結論から先にお話してしまうと、絹の着物や衣類に関しては、虫食いの被害に遭う確率はかなり低いです。
なので、絹の着物の保管では、防虫剤を入れなくてもそれほど心配はない、ということになります。
ただし、あくまで確率が低いだけで、全く被害がないということではありません。
私は着物のお手入れに携わって四半世紀以上となりますが、年間で数百枚以上のお着物のお手入れに携わっている中で、年に一枚か二枚くらいのごく僅かな確率とはなりますが、どう考えても虫に食われたとしか思えない、着物の生地に開いた小さな穴を見つけることがあります。

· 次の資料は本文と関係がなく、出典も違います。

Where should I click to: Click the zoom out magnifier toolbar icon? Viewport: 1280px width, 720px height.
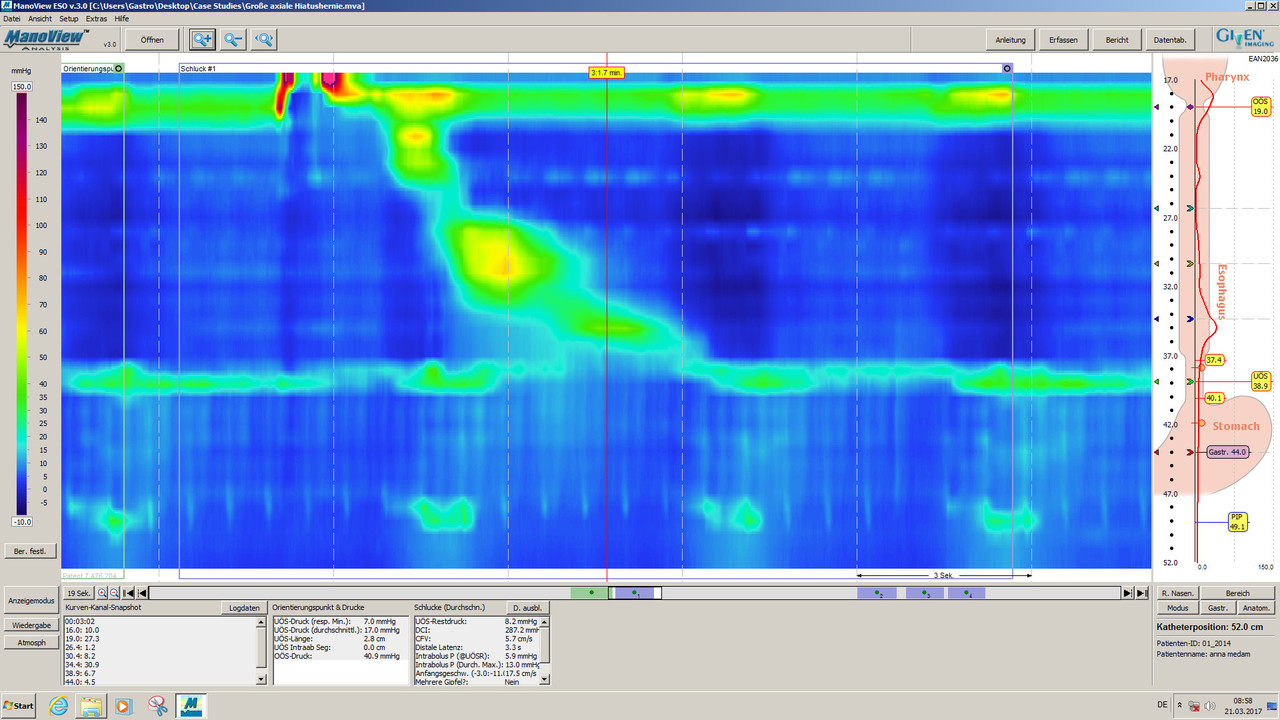tap(233, 39)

文化財の保管に関する分厚い学術書を読んでも、その種類は少ないですが、絹織物を食害する虫がいると書かれています。いわゆる、カツオブシムシ系の虫たちです。
(絹の着物の虫食いの穴)
虫は、絹が一番の好物ではなく、毛織物が好物
このカツオブシムシ系の虫たちは、絹を好んで食べるというよりは、雑食性なので、「絹も」食べる虫ということになります。
そして、それほど好んで食べるわけではない絹を食べる条件として、シミの部分が食べられていることがよくあります。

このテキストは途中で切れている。